The Loss of Leverage

We give-away leverage far too often.   Leverage is the victim of  instant gratification and the here and now.  When we make decisions based on what we need now, it is often at the cost of leverage.  Leverage is the asset of the strong and successful.

From business, to sales, to life, leverage quietly sits at the foundation of success or failure.   Leverage let’s us say no.  Leverage let’s us wait.  Leverage gives us more choices.  Leverage puts us in control.

The problem is leverage is like other assets, it needs time to grow and far too often we make decisions undermining our ability to get leverage.
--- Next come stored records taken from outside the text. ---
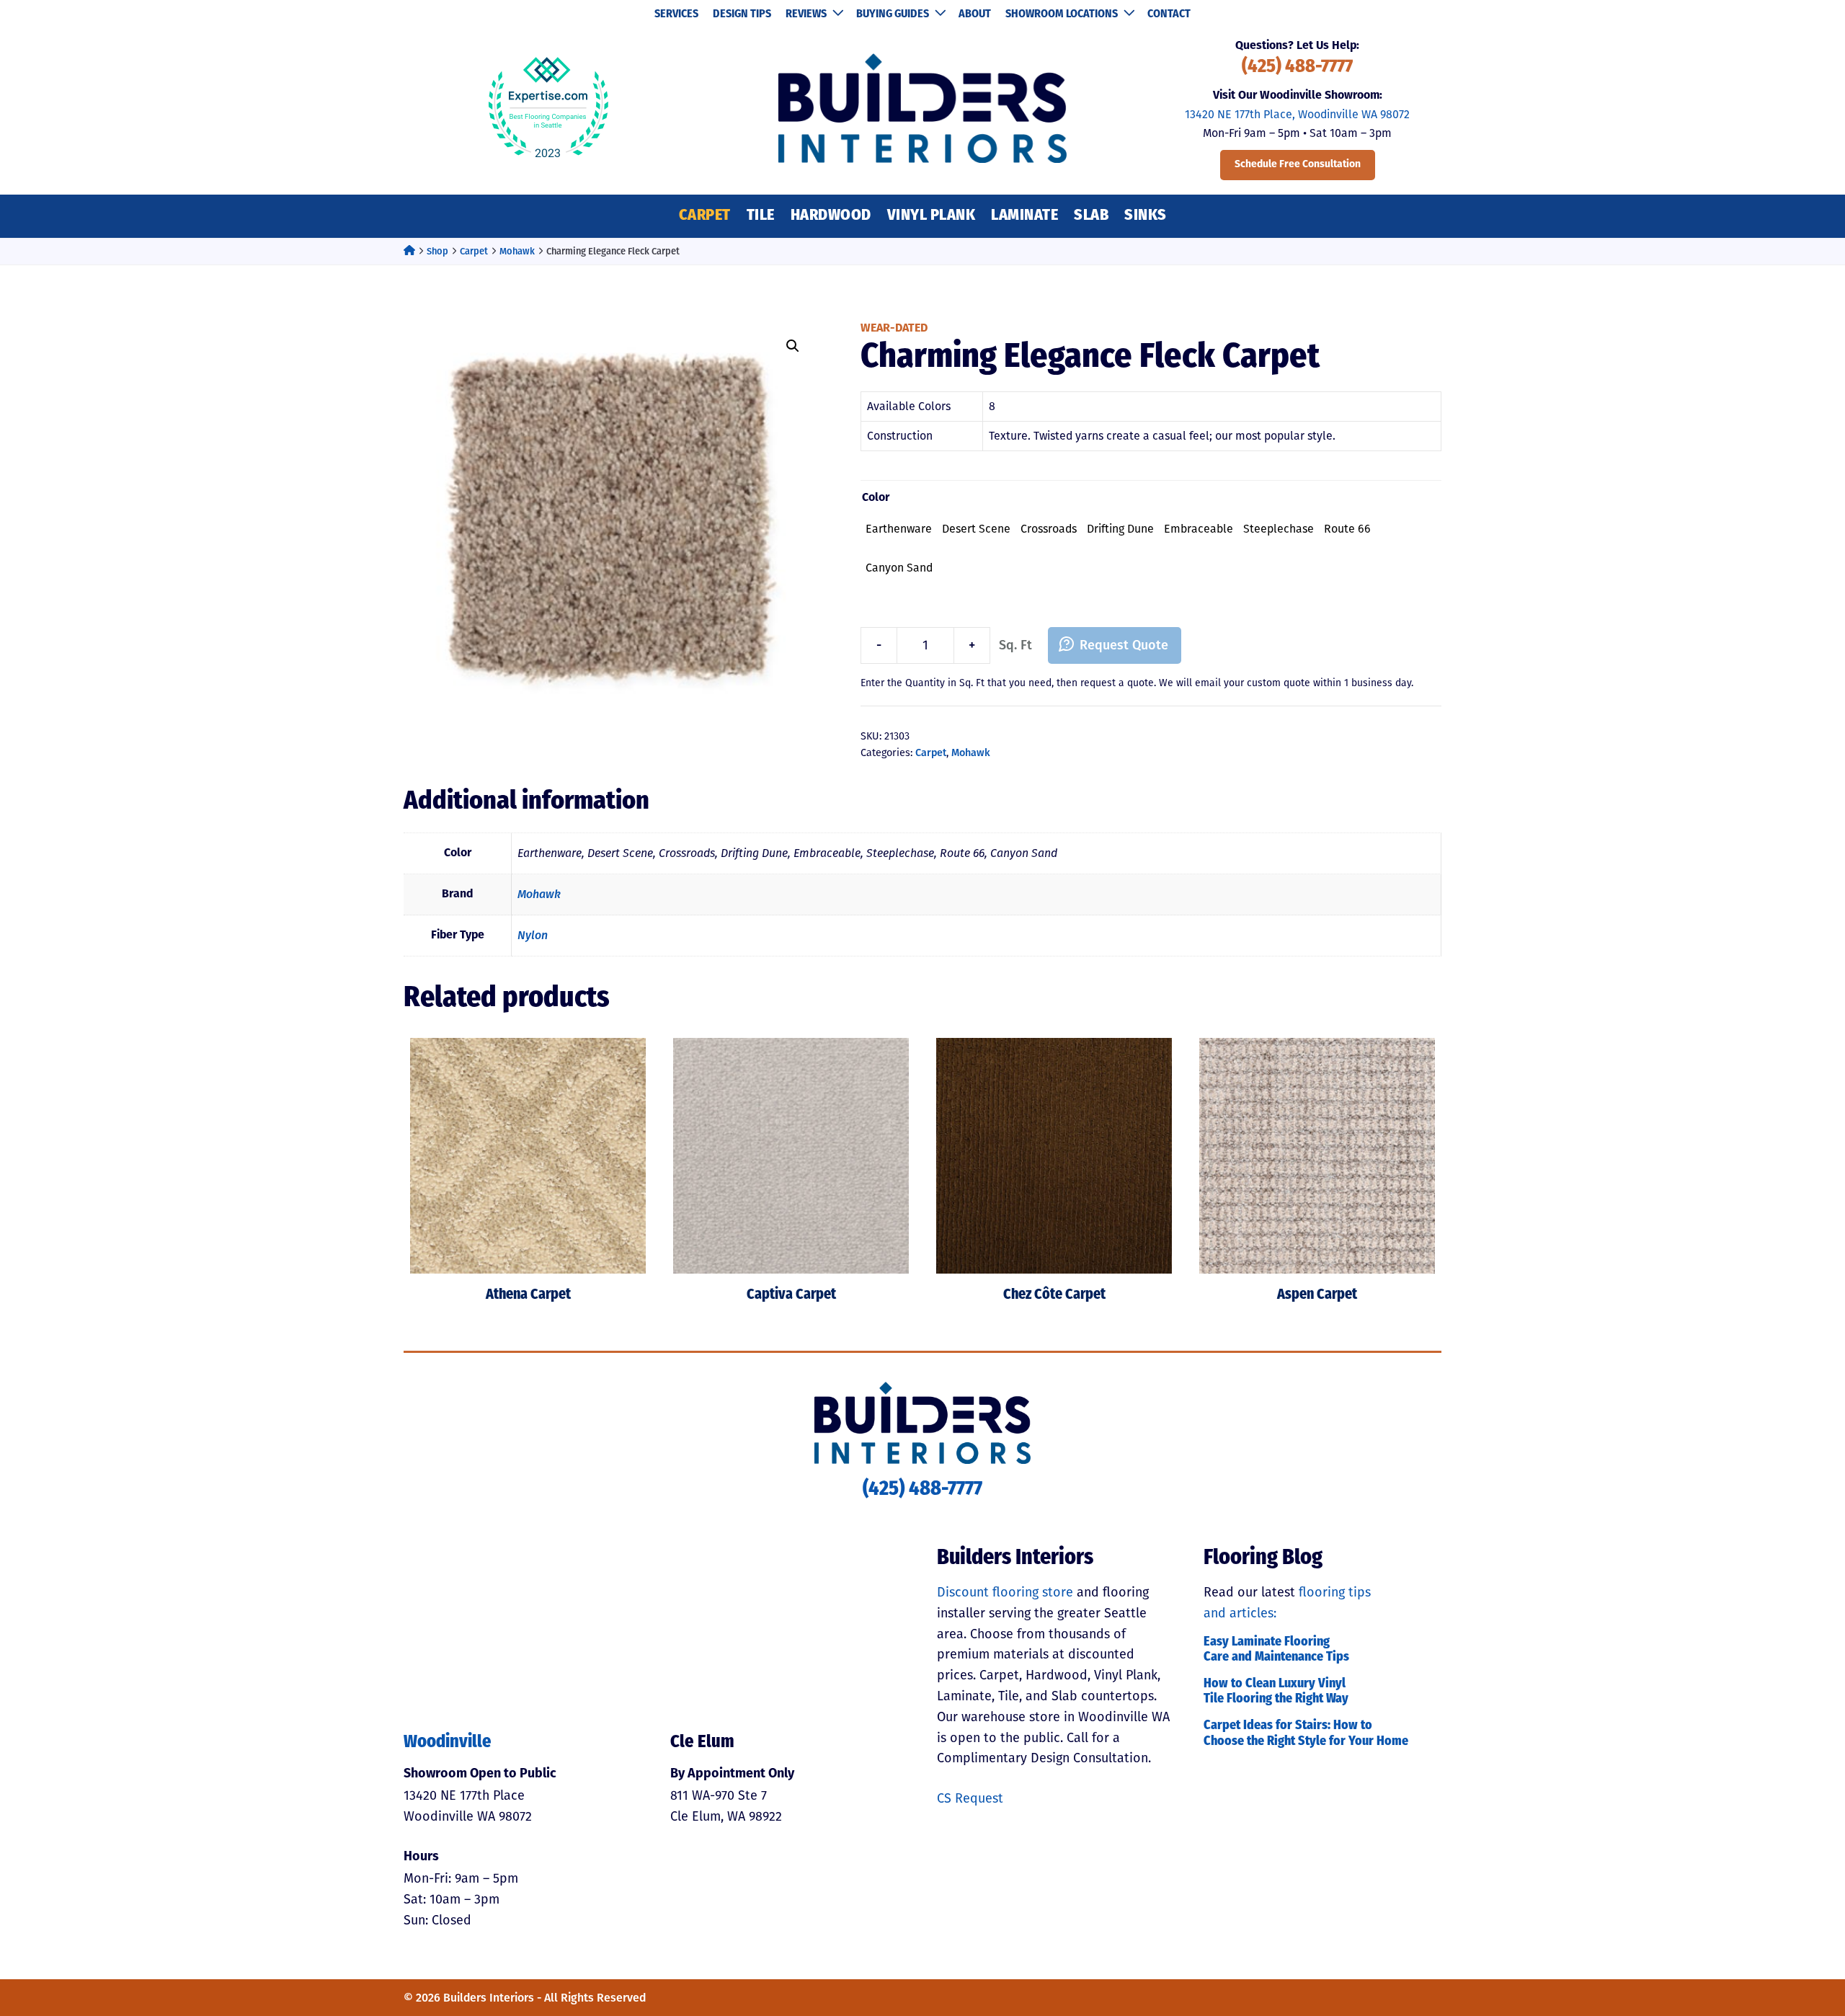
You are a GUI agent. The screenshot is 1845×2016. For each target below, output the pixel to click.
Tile (761, 216)
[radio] (898, 529)
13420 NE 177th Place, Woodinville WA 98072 (1297, 114)
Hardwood (831, 216)
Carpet (705, 216)
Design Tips (742, 14)
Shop (437, 251)
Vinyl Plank (931, 216)
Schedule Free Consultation (1298, 164)
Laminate (1024, 216)
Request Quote (1124, 645)
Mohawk (517, 251)
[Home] (409, 251)
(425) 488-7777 (1297, 67)
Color (875, 498)
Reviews (806, 14)
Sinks (1145, 216)
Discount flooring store (1005, 1592)
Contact (1169, 14)
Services (676, 14)
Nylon (532, 935)
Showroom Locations (1061, 14)
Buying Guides (892, 14)
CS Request (970, 1798)
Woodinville (448, 1742)
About (975, 14)
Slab (1091, 216)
Have you ever cut a deal to make quota because you needed that one last contract to make your numbers?   That’s what happens without leverage.   Where was leverage?  It was absent because months before decisions were made NOT to make more cold calls, NOT to make more appointments, NOT to do more research, not to do more demo’s.   The deal had to be cut because there was no choice. The pipeline wasn’t big enough.  There were no alternatives.  There was only one decision, cut a deal and make quota, or don’t and miss quota.  This is exactly what happens when we don’t have leverage. There are fewer choices, and less control.
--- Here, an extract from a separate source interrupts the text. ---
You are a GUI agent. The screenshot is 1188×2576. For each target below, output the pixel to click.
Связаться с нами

We are stuck in jobs we don’t like because we spend so much on STUFF that doesn’t matter that we can’t quit.  We spend our leverage every day, trickle by trickle. We have no leverage to do what we want, to start a new company, or to try something new.  Our leverage was spent on the partying instead of going to college.  Our leverage is being spent in that 65k car instead of a used 10k car.  Our leverage is being spent in a house bigger than we need.  We need leverage to grow, yet we spend it everyday.

It’s no different in business.  Companies can’t expand or grow because they short change their products and customers to save a buck.   Focused on expenses, revenue, and profit in the short term, they provide poor customer service, poor working environments or cultures and don’t create new innovative products.  To meet the demands of “the street” leverage is forfeited quarter after quarter.  After years of focusing on the short-term a threat arises and there is no leverage to combat it.  The company is unable to respond.  Employees are worn to the bone and have little loyalty, customers are looking for an alternative and the products are stale, unable to generate the revenue needed to respond. There is no leverage.

Leverage is critical, yet people, organizations, businesses, and governments squander it little be little everyday.  Focusing on the here and now costs. It costs leverage and not having leverage has an even bigger cost.  Before you make a decision ask yourself, will this create leverage or cost leverage.   The answer matters.